Nevertheless, Keyser said she’s “really happy” at the inn. “It has a pool. They serve breakfast. Or did until they closed the pool in March and stopped serving breakfast.”
Student enrollment spikes as families seek pandemic refugeThe impact of urban and suburban flight is clear beyond real estate sales numbers, and it’s leaving many public services adjusting to the influx of people into the Upper Valley.
A number of elementary schools are registering a substantial uptick in enrollment for fall classes as families flee densely populated for the more open rural communities.
Grantham Village School, which last year started with 240 students, is expecting this year to start with 275 students for the fall semester.
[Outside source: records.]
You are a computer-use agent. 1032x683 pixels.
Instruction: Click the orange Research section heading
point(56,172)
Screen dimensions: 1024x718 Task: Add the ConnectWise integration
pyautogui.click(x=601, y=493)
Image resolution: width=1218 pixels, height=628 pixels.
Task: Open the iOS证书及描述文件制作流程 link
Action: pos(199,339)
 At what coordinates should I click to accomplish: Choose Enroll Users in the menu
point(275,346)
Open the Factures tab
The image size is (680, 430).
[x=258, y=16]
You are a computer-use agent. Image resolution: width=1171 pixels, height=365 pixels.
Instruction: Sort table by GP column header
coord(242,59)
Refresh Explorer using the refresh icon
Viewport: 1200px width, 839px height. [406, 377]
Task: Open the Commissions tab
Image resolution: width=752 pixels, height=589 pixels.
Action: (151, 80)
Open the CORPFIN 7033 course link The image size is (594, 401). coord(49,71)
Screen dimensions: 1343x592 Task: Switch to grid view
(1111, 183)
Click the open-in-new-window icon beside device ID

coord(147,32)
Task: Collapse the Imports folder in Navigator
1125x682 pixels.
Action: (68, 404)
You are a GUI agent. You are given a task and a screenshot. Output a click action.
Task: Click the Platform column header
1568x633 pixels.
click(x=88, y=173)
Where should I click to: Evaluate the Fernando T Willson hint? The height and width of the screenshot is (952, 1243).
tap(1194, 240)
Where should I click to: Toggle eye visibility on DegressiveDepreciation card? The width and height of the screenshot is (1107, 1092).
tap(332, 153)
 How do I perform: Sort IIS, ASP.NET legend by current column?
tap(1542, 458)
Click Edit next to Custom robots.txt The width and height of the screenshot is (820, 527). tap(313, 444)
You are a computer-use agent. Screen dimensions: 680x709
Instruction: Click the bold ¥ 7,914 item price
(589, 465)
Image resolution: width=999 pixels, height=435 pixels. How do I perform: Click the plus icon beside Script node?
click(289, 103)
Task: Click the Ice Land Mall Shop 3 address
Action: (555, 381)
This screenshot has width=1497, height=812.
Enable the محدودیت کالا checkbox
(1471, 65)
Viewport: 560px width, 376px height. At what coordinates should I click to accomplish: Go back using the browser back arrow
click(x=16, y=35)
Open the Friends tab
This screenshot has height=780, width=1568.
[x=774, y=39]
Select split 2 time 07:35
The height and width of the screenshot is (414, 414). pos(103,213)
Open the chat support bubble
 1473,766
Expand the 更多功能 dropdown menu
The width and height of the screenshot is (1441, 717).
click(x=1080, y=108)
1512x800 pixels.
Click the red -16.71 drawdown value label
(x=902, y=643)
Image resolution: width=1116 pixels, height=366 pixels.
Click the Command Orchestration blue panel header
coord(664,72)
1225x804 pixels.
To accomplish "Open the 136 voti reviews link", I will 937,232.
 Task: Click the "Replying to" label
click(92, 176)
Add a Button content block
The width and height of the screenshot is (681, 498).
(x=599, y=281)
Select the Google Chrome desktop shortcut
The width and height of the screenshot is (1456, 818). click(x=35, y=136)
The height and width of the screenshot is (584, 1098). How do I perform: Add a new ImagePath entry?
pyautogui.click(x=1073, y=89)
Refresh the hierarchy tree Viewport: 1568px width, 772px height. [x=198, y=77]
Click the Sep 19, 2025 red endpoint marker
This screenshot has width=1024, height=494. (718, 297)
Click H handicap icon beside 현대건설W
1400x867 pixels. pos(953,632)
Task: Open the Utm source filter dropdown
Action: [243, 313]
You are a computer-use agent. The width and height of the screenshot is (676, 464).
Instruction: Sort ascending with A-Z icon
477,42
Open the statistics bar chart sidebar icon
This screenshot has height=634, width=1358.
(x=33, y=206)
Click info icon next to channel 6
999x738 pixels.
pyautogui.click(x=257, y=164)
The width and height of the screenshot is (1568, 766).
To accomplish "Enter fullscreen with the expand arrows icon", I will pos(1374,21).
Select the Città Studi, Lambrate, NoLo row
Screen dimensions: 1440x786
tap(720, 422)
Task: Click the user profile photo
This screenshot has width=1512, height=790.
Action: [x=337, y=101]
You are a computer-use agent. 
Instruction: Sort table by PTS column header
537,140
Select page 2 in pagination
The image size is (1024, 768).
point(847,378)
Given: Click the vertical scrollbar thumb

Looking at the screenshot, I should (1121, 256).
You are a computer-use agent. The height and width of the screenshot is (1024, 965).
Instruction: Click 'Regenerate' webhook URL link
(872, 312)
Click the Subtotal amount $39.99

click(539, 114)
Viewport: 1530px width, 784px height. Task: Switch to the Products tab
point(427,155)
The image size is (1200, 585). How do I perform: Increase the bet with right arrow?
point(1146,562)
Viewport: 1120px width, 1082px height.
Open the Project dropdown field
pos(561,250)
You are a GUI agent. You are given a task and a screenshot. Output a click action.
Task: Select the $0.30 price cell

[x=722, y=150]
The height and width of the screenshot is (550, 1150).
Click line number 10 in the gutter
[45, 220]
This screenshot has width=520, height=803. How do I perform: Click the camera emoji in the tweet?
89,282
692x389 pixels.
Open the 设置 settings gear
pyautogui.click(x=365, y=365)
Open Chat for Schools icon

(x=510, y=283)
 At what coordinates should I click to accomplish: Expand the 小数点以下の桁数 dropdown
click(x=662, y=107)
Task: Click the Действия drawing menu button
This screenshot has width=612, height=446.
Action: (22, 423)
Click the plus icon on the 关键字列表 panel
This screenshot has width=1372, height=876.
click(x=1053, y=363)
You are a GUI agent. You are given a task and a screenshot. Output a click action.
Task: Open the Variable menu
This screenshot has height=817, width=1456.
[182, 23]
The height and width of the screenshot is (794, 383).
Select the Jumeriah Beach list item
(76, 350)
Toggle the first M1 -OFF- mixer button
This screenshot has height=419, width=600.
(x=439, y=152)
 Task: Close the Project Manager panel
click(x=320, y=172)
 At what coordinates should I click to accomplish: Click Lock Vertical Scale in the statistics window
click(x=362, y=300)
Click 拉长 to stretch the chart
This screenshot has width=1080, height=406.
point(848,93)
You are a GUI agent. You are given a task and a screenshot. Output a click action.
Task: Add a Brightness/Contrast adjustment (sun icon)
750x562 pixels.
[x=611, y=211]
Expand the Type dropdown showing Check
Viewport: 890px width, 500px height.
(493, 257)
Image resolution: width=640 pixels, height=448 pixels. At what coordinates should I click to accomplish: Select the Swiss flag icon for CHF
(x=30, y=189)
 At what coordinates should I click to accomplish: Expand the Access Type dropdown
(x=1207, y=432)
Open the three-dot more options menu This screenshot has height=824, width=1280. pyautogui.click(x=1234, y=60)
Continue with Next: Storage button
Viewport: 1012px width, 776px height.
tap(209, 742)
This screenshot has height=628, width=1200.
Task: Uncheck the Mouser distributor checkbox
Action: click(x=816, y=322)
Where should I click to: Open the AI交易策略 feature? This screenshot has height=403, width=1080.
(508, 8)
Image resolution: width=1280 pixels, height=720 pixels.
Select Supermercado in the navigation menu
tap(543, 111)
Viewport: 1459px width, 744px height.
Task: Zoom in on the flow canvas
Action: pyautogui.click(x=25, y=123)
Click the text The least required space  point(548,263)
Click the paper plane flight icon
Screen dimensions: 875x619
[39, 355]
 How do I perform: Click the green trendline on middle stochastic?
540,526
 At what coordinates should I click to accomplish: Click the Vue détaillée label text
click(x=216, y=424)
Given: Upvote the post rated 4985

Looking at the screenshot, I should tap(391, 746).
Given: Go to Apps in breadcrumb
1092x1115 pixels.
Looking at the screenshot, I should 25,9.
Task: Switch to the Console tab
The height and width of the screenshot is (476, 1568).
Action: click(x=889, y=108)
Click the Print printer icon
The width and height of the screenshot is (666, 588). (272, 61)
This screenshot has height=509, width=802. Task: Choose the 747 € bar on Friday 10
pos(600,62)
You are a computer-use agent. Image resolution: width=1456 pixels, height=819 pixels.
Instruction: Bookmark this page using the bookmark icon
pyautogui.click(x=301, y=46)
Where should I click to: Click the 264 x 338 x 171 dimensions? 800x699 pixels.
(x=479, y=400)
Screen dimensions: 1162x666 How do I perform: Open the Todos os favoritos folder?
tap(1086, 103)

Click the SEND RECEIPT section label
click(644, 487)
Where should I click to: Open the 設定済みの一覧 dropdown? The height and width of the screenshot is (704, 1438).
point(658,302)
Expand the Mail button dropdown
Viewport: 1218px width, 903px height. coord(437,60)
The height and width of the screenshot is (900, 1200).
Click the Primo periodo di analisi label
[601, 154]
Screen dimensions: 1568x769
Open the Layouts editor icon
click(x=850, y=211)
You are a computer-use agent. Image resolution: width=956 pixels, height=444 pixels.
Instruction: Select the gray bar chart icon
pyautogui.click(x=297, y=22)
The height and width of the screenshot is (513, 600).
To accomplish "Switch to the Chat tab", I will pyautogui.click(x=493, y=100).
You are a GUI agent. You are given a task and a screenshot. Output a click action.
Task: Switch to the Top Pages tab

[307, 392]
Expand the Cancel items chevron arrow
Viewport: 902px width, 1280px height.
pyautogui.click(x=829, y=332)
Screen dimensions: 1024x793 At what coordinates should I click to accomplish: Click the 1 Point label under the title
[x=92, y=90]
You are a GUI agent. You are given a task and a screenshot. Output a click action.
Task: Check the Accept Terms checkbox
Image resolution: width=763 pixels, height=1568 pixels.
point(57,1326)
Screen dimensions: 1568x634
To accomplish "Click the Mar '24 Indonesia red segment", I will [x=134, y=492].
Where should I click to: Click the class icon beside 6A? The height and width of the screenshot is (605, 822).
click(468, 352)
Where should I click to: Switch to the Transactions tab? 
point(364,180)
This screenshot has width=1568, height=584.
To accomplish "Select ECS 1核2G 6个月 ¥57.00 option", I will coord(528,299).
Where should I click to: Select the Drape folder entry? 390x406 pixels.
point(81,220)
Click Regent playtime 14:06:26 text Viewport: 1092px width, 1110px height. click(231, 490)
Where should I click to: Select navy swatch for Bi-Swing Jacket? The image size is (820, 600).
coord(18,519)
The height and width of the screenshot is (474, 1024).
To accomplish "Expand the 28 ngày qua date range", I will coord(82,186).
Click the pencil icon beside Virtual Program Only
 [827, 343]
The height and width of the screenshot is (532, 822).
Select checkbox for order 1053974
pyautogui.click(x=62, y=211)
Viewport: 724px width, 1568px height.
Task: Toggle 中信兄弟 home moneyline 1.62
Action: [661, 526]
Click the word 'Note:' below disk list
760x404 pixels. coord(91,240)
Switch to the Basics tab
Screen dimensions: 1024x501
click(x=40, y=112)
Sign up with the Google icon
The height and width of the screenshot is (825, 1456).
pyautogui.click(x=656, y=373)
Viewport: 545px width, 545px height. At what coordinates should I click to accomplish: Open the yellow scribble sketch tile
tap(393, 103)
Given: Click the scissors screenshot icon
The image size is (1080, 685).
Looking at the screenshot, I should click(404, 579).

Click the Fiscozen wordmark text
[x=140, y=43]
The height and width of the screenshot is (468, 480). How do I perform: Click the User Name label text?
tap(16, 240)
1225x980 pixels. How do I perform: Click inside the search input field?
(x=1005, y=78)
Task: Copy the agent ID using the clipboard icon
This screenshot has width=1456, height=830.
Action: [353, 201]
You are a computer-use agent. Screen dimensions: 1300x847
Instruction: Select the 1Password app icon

Sydney Leggett, superintendent of Grantham School District, said a portion of those students are residents of Eastman, which is known to have an active rental market.
She noted the Grantham Village School is fielding near daily inquires from parents outside the district asking whether the school takes tuition-paying students (it doesn’t).
Maggie Mills, principal of Woodstock Elementary School, said Woodstock typically enrolls six to 10 new students annually but this year is expecting “at least 20” new kids in school, boosting the enrollment from 300 to 320. And she knows the reason for the increase.
Mills said she doesn’t foresee a problem accommodating the increased number of new enrollments, since 30 students have already opted for the at-home learning option and Woodstock Elementary will host only half of students on campus at a time.
“Some families have pretty explicitly indicated it’s COVID-related,” Mills said. “They may be coming from a place where school is not opening at all and they want in-person instruction opportunities. ... The numbers in Vermont look a lot less alarming in virus factors.”
Pushed by the pandemicThe Ralphs are one such family nudged north by COVID-19. They closed on a new home in Woodstock last month and will be enrolling a daughter in pre-K at Woodstock Elementary.
They’re relocating from Southwick, Mass., and are currently living at their condo in Quechee Lakes while their village property undergoes construction of an addition.
Marianne Ralph, a former school counselor, and her husband, Brett, who owns an insurance and financial services business, have had their eye on moving to Woodstock for several years “but COVID gave us the push we needed,” Marianne said.
“We love the area and all it has to offer year-round for our kids to grow up,” she said.
She said her husband can do a lot of his work remotely and will need to commute to Massachusetts only a day or two a week.
“He realized how much he can do from home, and that made the transition a lot easier,” Marianne Ralph said.
She anticipates life in Vermont will be less restricted than it was in Massachusetts where they were “stuck at home with two kids (during COVID-19) and envisioning being in a community where there is so much to do at our fingertips.”
In neighboring Barnard, newly transplanted Coloradans Lindsey and Ben Lowrance earlier this month moved into their new 7-acre property “with views.” They’d been weighing a move to Vermont from their home an hour outside Denver so they could “have more yard, grow our own food and live more sustainably,” Lindsey Lowrance said. “Then COVID pushed things.”
So they closed on the sale of their house and packed their three kids — one age 6 and twins 2½ years old — and drove across the country in a camper until they reached Braintree, Vt., where they self-quarantined for two weeks before moving into their new home.
They studied different communities but decided on the Upper Valley “specifically because we can work remotely from here, the schools are great and there’s great (ECFiber) internet,” said Lindsey Lowrance, a life coach and therapist and whose husband is a software engineer with a tech company.
Now they are exploring nature and getting to know their new town with a general store that sells ice cream out of the window.
“We got lucky. Everything fell into place,” Lowrance said. “It’s everything we wanted it to be.”